No beets, coconut or yogurt. No gluten, no dairy, no sugar, and no nightshades. Look up Radical Metabolism book by Anne Louise Gittleman. Worth every penny in my opinion. Information is straight forward.
Thanks for this pointer, Cutiegirl! Also see her youtube interviews.
I'd never heard of her, but she seems to have been around for quite a time.
Positive recommendations from the well-known functional docs Mark Hyman and Jacob Teitelbaum. Hyman is head of Cleveland Clinic's functional dept (didn't know they had one!) and says he traced his CFS back to heavy metal toxicity.

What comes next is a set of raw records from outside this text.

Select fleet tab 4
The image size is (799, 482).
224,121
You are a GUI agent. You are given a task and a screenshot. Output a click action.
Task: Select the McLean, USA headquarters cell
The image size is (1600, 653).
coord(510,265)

Wikipedia slags her off for "fad diets" and that her PhD comes from a diploma mill, caustic even considering its generally anti-functional agenda.
Nothing surprising about the foods named tho...:
How do you mean these foods: Are they ones only you avoid or ones she recommends everyone to?
Agreed, all of the foods mentioned can be a problem for some people, even mainstream docs acknowledge that. However only sugar is a problem for everyone, I'd think. There's loads more foods I don't tolerate, but yogurt (plant or dairy?), dairy and some nightshades do seem OK for me, just I prefer to avoid dairy, and need to avoid beets & coconut and reduce gluten. I'm not in a position to reduce anything I tolerate just cos one nutritionist generally recommends to do so, if that's what you mean?
But ironically a chance finding in a blood test a few weeks ago has now shown my phosphates are minimal, altho vital for energy (AT
P)!! And since phosphate supps are laxative, I'd do best to fill my phosphorus up with .... dairy, especially yogurt...
. As I want to keep away from eating animals themselves (as well as processed foods
). My nuts, pumpkin seeds, chocolate & veggies aren't doing enough yet, the only thing there I can try to increase is beans and nuts, but have to beware of increasing my histamine.
Who'd've thought: healthy diets try to avoid omnipresent phosphate additives in food and I may have lost energy due to "malnutrition" from avoiding my IBS and MCAS/histamine triggers....! Catch 22.